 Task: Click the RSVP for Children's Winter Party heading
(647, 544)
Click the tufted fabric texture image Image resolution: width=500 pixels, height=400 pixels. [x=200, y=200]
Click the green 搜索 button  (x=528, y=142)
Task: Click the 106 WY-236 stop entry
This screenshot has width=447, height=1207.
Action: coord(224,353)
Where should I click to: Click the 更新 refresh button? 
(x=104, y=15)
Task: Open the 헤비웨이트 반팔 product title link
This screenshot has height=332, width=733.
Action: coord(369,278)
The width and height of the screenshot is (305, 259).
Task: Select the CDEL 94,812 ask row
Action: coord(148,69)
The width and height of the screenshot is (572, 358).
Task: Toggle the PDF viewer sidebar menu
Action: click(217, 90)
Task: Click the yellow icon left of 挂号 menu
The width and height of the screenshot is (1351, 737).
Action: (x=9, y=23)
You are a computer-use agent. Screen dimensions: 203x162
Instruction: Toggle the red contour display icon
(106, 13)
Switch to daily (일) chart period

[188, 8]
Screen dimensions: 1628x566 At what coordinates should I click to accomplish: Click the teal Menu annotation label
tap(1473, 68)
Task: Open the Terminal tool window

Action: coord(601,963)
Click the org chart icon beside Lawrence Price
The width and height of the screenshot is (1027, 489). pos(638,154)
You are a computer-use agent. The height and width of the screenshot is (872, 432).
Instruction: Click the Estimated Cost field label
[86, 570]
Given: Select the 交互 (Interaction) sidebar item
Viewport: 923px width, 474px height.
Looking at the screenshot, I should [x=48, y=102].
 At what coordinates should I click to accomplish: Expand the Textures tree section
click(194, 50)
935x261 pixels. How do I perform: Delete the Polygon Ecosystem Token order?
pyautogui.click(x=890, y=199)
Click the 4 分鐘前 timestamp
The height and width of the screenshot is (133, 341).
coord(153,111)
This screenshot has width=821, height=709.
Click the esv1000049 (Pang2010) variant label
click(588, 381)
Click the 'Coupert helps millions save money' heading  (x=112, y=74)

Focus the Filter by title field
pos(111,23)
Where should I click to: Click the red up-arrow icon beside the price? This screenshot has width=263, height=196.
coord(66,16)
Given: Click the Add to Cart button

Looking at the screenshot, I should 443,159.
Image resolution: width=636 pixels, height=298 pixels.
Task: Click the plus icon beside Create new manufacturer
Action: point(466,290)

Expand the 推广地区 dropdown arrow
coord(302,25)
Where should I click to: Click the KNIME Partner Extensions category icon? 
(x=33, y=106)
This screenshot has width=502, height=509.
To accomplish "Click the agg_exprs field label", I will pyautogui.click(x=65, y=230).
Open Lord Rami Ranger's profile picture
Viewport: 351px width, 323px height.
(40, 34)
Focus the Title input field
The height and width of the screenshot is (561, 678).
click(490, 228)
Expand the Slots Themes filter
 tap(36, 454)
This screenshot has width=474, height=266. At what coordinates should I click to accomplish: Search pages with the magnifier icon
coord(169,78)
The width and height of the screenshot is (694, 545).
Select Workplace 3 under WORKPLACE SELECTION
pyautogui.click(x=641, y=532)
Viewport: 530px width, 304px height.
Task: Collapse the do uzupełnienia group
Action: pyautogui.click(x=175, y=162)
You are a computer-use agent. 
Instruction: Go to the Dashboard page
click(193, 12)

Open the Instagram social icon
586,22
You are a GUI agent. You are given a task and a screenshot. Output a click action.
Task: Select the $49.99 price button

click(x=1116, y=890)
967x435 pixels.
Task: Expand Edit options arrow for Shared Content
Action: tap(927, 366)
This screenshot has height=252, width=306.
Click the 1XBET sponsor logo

■ **Required work**:
Transcribe the entire listing above exactly as written.

■ **Output for this exercise**:
 Task: Click the RSVP for Children's Winter Party heading
(647, 544)
Click the tufted fabric texture image Image resolution: width=500 pixels, height=400 pixels. [x=200, y=200]
Click the green 搜索 button  (x=528, y=142)
Task: Click the 106 WY-236 stop entry
This screenshot has width=447, height=1207.
Action: coord(224,353)
Where should I click to: Click the 更新 refresh button? 
(x=104, y=15)
Task: Open the 헤비웨이트 반팔 product title link
This screenshot has height=332, width=733.
Action: coord(369,278)
The width and height of the screenshot is (305, 259).
Task: Select the CDEL 94,812 ask row
Action: coord(148,69)
The width and height of the screenshot is (572, 358).
Task: Toggle the PDF viewer sidebar menu
Action: click(217, 90)
Task: Click the yellow icon left of 挂号 menu
The width and height of the screenshot is (1351, 737).
Action: (x=9, y=23)
You are a computer-use agent. Screen dimensions: 203x162
Instruction: Toggle the red contour display icon
(106, 13)
Switch to daily (일) chart period

[188, 8]
Screen dimensions: 1628x566 At what coordinates should I click to accomplish: Click the teal Menu annotation label
tap(1473, 68)
Task: Open the Terminal tool window

Action: coord(601,963)
Click the org chart icon beside Lawrence Price
The width and height of the screenshot is (1027, 489). pos(638,154)
You are a computer-use agent. The height and width of the screenshot is (872, 432).
Instruction: Click the Estimated Cost field label
[86, 570]
Given: Select the 交互 (Interaction) sidebar item
Viewport: 923px width, 474px height.
Looking at the screenshot, I should [x=48, y=102].
 At what coordinates should I click to accomplish: Expand the Textures tree section
click(194, 50)
935x261 pixels. How do I perform: Delete the Polygon Ecosystem Token order?
pyautogui.click(x=890, y=199)
Click the 4 分鐘前 timestamp
The height and width of the screenshot is (133, 341).
coord(153,111)
This screenshot has width=821, height=709.
Click the esv1000049 (Pang2010) variant label
click(588, 381)
Click the 'Coupert helps millions save money' heading  (x=112, y=74)

Focus the Filter by title field
pos(111,23)
Where should I click to: Click the red up-arrow icon beside the price? This screenshot has width=263, height=196.
coord(66,16)
Given: Click the Add to Cart button

Looking at the screenshot, I should 443,159.
Image resolution: width=636 pixels, height=298 pixels.
Task: Click the plus icon beside Create new manufacturer
Action: point(466,290)

Expand the 推广地区 dropdown arrow
coord(302,25)
Where should I click to: Click the KNIME Partner Extensions category icon? 
(x=33, y=106)
This screenshot has width=502, height=509.
To accomplish "Click the agg_exprs field label", I will pyautogui.click(x=65, y=230).
Open Lord Rami Ranger's profile picture
Viewport: 351px width, 323px height.
(40, 34)
Focus the Title input field
The height and width of the screenshot is (561, 678).
click(490, 228)
Expand the Slots Themes filter
 tap(36, 454)
This screenshot has width=474, height=266. At what coordinates should I click to accomplish: Search pages with the magnifier icon
coord(169,78)
The width and height of the screenshot is (694, 545).
Select Workplace 3 under WORKPLACE SELECTION
pyautogui.click(x=641, y=532)
Viewport: 530px width, 304px height.
Task: Collapse the do uzupełnienia group
Action: pyautogui.click(x=175, y=162)
You are a computer-use agent. 
Instruction: Go to the Dashboard page
click(193, 12)

Open the Instagram social icon
586,22
You are a GUI agent. You are given a task and a screenshot. Output a click action.
Task: Select the $49.99 price button

click(x=1116, y=890)
967x435 pixels.
Task: Expand Edit options arrow for Shared Content
Action: tap(927, 366)
This screenshot has height=252, width=306.
Click the 1XBET sponsor logo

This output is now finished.